To get a wider consensus on the topic, I posted this question on a few different forums. I’m not sure what prompted it, but the Activision forums didn’t feel it was in their or anyone else’s interests to post it, as they thought I was spamming people…
Click the Image to Enlarge
I’ve had a lot of interesting and enlightening conversations this past week. But there was one theme that was constant: When it comes to playing video games, gender is rarely a concern. If a game looks good, gets good reviews, and has a solid, engaging story, most people don’t care whether they play as a man or a woman. There are, of course, exceptions and different points of view. For example, while many gamers have no issue playing as a female character, if they have a choice (like in many RPGs), they would choose to play as their own gender. That’s perfectly understandable. I do the same thing. But when it comes to playing as a fixed female role, the number one thing that would stop them from purchasing it, is the storyline and content.

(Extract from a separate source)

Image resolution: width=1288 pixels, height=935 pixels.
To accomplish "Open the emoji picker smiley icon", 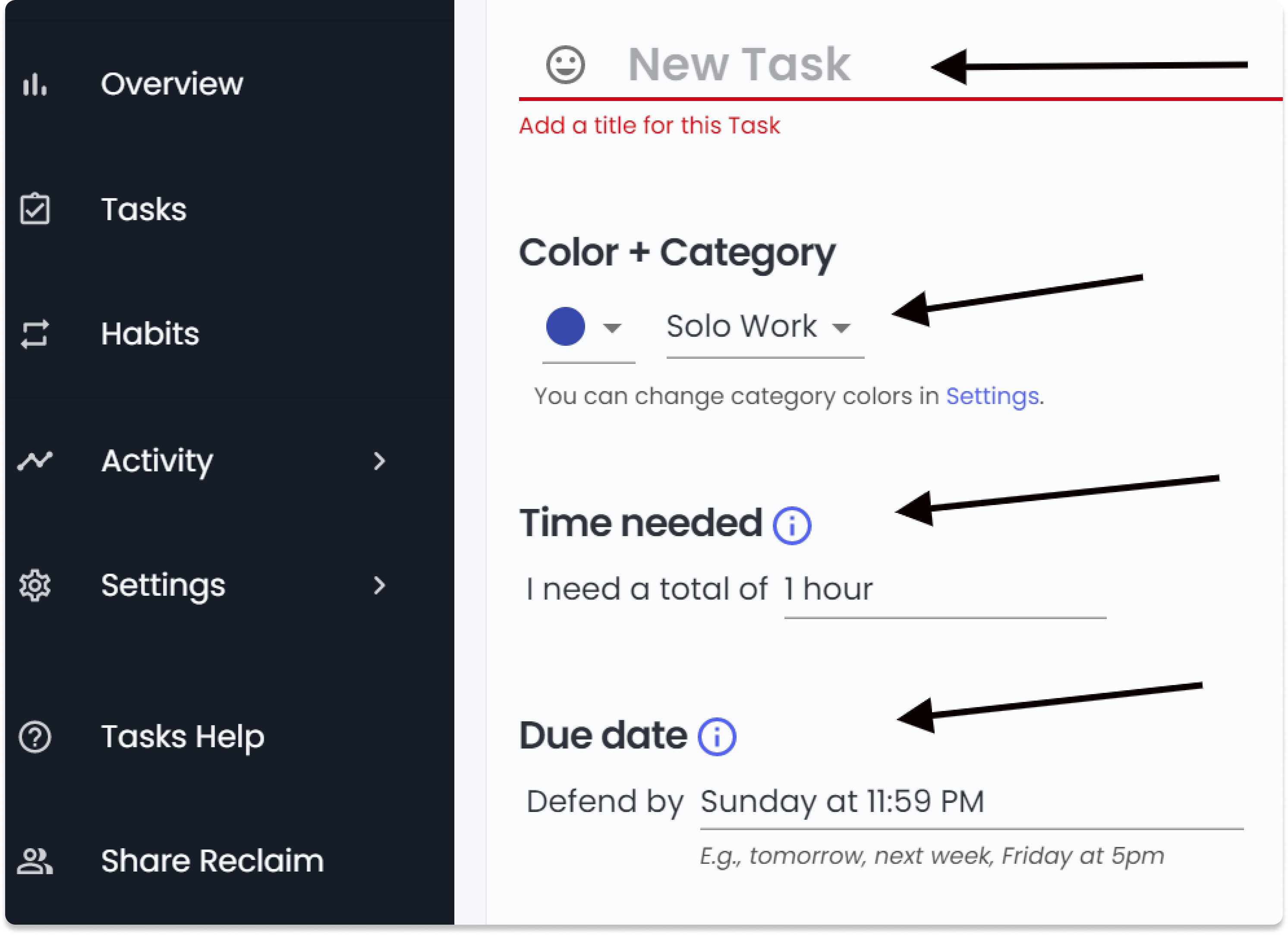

I did, however, get a lot of different views when it came to why they would or wouldn’t play as a female character. Some were a matter of culture. Some were a matter of “If I’m going to be staring at someone’s ass for 30 hours, it helps if the view is nice.” I was pleasantly surprised when quite a few men felt that the hyper-sexualization of female characters is over-rated. They’d rather play as a tough, smart, healthy looking woman over all else. So, why can’t publishers and developers see this? All they have to do is ask.
Along with posting on forums, I also posted a couple of polls where I could. The BioWare Social Network gave it the most attention, while the UbiSoft polls were mostly quiet. Here are the results regardless:
Results of the Polls were as of 6:30pm 3/28/2013 with 1-2 days exposure
If you’d also like to check out the forums I’ve posted to and read some of the discussions had, I’ve provided links below. Please feel free to peruse. These forums are still active, so if you’d like to post something, go right ahead.
UbiSoft U-Play Forums (this one is not as active as the others)
To me, as a woman, it doesn’t matter. Hell, why should it? I’ve been playing games with guys as the main character all my life. Sure, if I’m given the option to choose my gender in a game, I’ll choose to be a female character 100% of the time. But that doesn’t mean I won’t go back and play the same game as a male character afterwards. It’s the journey of the character that matters.
It’s my hopes for the future of this industry, that the right people realize that having a woman as our main protagonist isn’t going to ruin them. It’s good to know that from the opinions that I’ve gathered, most of them don’t put gender into consideration when they decide to purchase a game. A great deal of us don’t see that it should be a a topic of issue as much as the publishers and developers do. So go create more original Female Protagonists! Make more Tomb Raider! Bring us more Metroid! There’s no reason to over saturate the gaming world with big, rugged, badass, dudes anymore. It’s time to move forward, and bring more women into the spotlight.